■ Encargo 1: Enumera todos los artistas que se nombran en el primer párrafo del texto sobre la película Amanecer.

■ Texto de lectura:
※ ※ ※

No es que no se pueda. Si los milagros de Miguel Ángel, Bach o Van Gogh son posibles de abordar en textos y conversaciones de cualquier magnitud, supongo que también los de Friedrich Wilhelm Murnau. Para el arte siempre hay reacción, sea un aplauso, una monografía estudiantil o una crítica pendiente. Lo que sucede es que algunas obras concentran en sí mismas tanta fuerza, tanto antes y después en la Historia, que acercarse a ellas intimida un poco y uno se sabe insuficiente ante la grandeza de lo que le apasiona: la clásica tentativa de Ícaro bajo el sol.
Que dedique estas líneas a la alborada del cine y a Amanecer, una de sus cumbres en el horizonte, no es casual. Tampoco que abrace la etapa silente, como quien huye de una ruidosa.
A finales de 2024, en desconcierto y decepción por el ya mítico proyecto “Megacóppolis” (al punto de no sentirme todavía capaz de escribir sobre ello), de momento me olvido de ese evento sin precedentes ni futuro, de ese salto de fe en la nada que ha supuesto para mí lo nuevo de un maestro, y por recobrar las fuerzas empeñadas me vuelvo a lo contrario. A la base, al punto de partida. Al cine del pasado que sigue siendo actual, aunque no concurse en Cannes, porque su modernidad está en nosotros y, hasta después de muertos, sus artífices saben encontrarla.
Elegí Amanecer, entre miles y miles, ya que últimamente pienso mucho en Murnau. Hay un nuevo Nosferatu en manos de Robert Eggers, algo tendrá que ver. O quizá se deba a que, como el Coppola del momento, también Murnau probó aquí adelantos técnicos, trató la condición humana y se jugó el pellejo, si bien con mejor suerte.
El alemán realizó Amanecer el mismo año en que El cantante de jazz (estrenada solo un par de semanas más tarde) introducía el diálogo audible en las vidas cinéfilas. Intuyendo sin duda el posible cambio o fin definitivo del negocio tal como lo conocía, metió en su film todo lo que sabía de ese arte que había forjado sin audio. Así se explica la madurez extraordinaria que Amanecer posee en lo artístico (como en lo sentimental). Cuenta con banda sonora y efectos de sonido sincronizados, no obstante, y ello queda como una prueba limítrofe del período crucial en que está hecha.
En realidad su última ofrenda a la eternidad acabaría siendo Tabú (de 1931, el año de su muerte), y me gusta tanto que no dudo en ver ambas juntas cada vez, como siamesas crepusculares de celuloide. Vienen juntas en el testamento vital de uno de los autores obligatorios del mundo Lumière. Sin embargo, Amanecer tiene una de las cosas que más disfruto y me conmueven, también presente en el Welles de Sombras del mal o en el De Palma de Impacto: el dominio global que el cineasta alcanza de su técnica, de sus inquietudes, de su amor por el medio donde hoy está pero mañana puede que no, y el tratamiento que confiere a cada momento del film como si fuese el último, como si más que nunca se supiese un simple mortal, un ser expulsable del plató, y jurase dejar en cada plano su vida, sus obsesiones, lo que ha significado para él filmar.
Por eso hay tanta precisión en el encuadre y destreza en el movimiento de cámara.
Por eso los actores están dirigidos de maravilla.

※ ※ ※

■ Datos proporcionados:
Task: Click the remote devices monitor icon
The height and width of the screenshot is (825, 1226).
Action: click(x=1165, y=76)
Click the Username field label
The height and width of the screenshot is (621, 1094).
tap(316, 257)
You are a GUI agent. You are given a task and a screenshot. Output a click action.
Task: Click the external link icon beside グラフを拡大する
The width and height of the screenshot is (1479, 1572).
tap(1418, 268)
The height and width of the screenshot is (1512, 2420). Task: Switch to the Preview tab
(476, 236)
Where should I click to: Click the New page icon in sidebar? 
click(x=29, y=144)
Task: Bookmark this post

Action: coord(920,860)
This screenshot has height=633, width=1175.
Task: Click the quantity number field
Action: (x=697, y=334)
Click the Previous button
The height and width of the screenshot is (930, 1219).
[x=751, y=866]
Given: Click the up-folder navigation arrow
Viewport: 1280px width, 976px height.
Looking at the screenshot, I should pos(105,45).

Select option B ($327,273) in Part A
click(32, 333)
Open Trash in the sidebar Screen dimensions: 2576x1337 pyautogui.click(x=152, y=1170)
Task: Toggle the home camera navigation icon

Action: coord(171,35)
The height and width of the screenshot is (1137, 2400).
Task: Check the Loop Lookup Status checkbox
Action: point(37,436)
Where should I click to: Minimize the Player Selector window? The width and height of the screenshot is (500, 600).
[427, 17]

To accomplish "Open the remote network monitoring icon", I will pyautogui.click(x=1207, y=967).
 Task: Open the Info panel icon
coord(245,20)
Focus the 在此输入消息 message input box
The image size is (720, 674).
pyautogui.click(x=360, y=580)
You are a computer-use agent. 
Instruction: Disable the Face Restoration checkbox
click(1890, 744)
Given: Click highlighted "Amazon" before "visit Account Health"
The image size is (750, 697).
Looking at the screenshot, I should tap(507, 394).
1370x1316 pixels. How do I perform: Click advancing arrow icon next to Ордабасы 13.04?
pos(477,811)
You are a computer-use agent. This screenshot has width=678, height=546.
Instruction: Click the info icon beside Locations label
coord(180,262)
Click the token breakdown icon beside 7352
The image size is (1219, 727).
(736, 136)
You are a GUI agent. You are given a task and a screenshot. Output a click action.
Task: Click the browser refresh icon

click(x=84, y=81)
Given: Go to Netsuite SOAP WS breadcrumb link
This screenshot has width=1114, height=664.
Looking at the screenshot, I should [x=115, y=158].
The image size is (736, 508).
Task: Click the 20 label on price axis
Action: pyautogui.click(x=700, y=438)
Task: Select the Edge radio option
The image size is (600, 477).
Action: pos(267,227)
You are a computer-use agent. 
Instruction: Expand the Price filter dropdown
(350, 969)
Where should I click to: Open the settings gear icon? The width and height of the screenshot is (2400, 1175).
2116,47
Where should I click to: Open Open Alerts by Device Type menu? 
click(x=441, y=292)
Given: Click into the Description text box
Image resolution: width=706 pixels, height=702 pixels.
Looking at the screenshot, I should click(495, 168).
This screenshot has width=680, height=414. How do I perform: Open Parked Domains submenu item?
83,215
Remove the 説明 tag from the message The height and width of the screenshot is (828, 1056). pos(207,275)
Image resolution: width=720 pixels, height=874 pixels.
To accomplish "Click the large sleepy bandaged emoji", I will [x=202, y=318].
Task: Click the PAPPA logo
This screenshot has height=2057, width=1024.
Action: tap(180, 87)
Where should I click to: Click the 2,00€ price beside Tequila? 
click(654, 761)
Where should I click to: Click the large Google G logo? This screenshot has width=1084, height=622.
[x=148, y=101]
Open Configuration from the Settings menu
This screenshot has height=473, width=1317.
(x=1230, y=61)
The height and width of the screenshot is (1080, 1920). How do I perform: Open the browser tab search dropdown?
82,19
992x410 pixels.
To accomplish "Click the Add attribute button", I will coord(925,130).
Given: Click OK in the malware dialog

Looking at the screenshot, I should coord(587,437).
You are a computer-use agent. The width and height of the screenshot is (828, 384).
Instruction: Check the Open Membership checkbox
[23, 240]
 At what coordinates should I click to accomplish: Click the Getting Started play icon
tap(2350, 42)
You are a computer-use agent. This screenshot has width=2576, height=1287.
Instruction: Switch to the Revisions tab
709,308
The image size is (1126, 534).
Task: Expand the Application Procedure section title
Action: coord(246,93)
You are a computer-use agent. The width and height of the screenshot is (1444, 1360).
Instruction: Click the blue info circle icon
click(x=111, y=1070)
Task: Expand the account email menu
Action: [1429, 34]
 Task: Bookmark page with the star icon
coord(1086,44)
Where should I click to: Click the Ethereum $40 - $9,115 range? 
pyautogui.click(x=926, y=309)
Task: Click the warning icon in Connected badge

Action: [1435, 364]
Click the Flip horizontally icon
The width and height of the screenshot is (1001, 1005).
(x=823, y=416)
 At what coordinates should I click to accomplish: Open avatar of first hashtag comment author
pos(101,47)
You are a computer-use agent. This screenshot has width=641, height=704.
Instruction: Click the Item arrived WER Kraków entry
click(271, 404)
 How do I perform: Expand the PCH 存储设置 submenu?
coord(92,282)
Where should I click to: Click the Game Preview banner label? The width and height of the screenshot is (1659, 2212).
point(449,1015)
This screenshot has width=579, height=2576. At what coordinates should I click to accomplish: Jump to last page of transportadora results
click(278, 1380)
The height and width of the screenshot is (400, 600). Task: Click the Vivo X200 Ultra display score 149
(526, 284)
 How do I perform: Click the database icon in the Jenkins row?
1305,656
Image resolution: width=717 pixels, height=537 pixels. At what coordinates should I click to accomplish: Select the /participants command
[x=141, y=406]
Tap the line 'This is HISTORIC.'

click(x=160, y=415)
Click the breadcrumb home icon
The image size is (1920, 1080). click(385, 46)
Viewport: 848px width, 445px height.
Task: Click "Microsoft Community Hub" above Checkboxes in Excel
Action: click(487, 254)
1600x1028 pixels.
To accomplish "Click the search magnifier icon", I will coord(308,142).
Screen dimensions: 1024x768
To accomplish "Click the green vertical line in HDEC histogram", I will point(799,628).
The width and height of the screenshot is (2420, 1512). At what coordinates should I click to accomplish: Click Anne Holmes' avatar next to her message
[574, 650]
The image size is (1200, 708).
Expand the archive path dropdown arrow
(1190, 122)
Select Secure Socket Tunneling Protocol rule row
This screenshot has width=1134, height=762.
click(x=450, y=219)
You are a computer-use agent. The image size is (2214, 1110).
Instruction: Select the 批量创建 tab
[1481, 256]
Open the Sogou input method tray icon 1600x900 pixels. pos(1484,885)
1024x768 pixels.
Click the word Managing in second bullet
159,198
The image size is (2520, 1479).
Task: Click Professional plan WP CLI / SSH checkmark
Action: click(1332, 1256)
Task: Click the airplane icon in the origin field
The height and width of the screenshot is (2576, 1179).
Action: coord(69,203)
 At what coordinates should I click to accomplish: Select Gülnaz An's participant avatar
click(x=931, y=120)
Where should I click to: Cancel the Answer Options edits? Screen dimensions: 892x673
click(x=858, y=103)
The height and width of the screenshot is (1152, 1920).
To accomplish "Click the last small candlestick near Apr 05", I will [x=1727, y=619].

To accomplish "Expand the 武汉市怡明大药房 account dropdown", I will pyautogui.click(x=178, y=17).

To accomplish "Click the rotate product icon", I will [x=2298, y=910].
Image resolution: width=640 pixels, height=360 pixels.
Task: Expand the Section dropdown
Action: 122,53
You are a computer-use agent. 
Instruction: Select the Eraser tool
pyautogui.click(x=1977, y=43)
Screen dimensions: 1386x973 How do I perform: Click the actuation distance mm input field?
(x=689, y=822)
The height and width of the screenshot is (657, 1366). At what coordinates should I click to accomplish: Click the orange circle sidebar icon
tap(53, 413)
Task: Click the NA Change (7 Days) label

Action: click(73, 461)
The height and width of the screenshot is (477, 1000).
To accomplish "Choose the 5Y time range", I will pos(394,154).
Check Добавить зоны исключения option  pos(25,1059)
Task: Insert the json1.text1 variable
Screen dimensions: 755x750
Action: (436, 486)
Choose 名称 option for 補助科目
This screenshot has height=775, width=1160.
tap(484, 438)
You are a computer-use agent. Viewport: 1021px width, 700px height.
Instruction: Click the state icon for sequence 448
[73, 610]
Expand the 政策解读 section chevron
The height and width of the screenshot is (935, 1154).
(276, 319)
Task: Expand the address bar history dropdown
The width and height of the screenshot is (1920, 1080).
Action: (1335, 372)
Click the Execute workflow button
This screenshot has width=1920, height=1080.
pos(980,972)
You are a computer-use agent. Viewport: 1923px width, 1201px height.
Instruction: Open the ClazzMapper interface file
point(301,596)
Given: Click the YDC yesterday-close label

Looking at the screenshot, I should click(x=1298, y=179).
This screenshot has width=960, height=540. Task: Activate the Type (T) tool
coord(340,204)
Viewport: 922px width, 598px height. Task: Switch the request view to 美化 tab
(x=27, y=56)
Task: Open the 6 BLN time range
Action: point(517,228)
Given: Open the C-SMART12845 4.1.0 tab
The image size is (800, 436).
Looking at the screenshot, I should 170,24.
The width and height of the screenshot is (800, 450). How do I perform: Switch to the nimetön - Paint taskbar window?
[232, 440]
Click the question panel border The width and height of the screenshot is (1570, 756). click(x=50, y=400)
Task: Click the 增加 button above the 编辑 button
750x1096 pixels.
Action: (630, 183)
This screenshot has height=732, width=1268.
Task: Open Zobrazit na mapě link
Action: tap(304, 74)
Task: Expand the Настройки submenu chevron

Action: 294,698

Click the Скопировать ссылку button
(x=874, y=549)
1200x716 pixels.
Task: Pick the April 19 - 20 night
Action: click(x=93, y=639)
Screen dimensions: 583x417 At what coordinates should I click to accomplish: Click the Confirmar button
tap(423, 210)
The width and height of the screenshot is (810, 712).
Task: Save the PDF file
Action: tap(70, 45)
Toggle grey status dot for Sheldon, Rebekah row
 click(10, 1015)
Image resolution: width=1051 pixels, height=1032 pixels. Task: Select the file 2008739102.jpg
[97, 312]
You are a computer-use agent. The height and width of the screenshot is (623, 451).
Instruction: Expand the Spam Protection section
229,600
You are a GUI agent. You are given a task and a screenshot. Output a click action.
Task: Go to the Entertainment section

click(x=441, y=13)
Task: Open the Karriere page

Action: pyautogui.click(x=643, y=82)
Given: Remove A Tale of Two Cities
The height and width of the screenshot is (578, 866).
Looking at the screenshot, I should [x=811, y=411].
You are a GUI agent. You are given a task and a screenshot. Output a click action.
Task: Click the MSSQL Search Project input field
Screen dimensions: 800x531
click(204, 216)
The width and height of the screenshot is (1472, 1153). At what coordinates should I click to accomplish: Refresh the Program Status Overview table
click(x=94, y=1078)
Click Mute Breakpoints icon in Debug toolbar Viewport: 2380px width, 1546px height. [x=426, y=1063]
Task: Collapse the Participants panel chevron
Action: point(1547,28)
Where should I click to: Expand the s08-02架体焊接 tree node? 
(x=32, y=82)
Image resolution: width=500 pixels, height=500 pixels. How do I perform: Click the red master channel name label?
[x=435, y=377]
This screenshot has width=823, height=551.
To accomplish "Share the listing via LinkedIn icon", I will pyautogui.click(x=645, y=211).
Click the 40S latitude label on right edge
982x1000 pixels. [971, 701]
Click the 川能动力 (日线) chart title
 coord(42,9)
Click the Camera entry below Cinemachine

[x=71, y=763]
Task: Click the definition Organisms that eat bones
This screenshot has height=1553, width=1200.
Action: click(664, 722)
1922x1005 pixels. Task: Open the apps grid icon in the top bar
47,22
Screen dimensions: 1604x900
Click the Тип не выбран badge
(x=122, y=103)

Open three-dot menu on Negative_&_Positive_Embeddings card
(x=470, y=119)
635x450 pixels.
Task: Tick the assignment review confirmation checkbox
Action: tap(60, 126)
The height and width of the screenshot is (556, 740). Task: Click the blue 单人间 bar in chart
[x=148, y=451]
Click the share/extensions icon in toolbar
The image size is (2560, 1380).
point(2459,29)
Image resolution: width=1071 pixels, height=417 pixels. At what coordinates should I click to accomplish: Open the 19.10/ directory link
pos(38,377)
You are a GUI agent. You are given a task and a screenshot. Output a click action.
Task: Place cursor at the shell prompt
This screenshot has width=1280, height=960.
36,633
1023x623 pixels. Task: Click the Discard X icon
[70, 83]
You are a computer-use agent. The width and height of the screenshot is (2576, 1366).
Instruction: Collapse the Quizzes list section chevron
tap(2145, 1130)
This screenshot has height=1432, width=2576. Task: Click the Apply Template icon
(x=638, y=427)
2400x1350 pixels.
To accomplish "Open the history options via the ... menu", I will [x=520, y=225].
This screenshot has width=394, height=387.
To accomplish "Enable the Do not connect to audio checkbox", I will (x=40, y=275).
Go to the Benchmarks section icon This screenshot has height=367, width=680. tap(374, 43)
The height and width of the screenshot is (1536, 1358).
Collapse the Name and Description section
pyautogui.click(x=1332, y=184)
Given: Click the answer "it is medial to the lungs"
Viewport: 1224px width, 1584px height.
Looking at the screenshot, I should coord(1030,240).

※ ※ ※

■ Encargo 2: Reproduce sin cambios las líneas de los registros que empiezan en la que contiene "You are a computer-use agent. The height" y terminan en la que contiene "982x1000 pixels. [971, 701]", ambas incluidas.

■ Salida completa 1: Miguel Ángel, Bach, Van Gogh y Friedrich Wilhelm Murnau.

■ Salida completa 2:
You are a computer-use agent. The height and width of the screenshot is (623, 451).
Instruction: Expand the Spam Protection section
229,600
You are a GUI agent. You are given a task and a screenshot. Output a click action.
Task: Go to the Entertainment section

click(x=441, y=13)
Task: Open the Karriere page

Action: pyautogui.click(x=643, y=82)
Given: Remove A Tale of Two Cities
The height and width of the screenshot is (578, 866).
Looking at the screenshot, I should [x=811, y=411].
You are a GUI agent. You are given a task and a screenshot. Output a click action.
Task: Click the MSSQL Search Project input field
Screen dimensions: 800x531
click(204, 216)
The width and height of the screenshot is (1472, 1153). At what coordinates should I click to accomplish: Refresh the Program Status Overview table
click(x=94, y=1078)
Click Mute Breakpoints icon in Debug toolbar Viewport: 2380px width, 1546px height. [x=426, y=1063]
Task: Collapse the Participants panel chevron
Action: point(1547,28)
Where should I click to: Expand the s08-02架体焊接 tree node? 
(x=32, y=82)
Image resolution: width=500 pixels, height=500 pixels. How do I perform: Click the red master channel name label?
[x=435, y=377]
This screenshot has width=823, height=551.
To accomplish "Share the listing via LinkedIn icon", I will pyautogui.click(x=645, y=211).
Click the 40S latitude label on right edge
982x1000 pixels. [971, 701]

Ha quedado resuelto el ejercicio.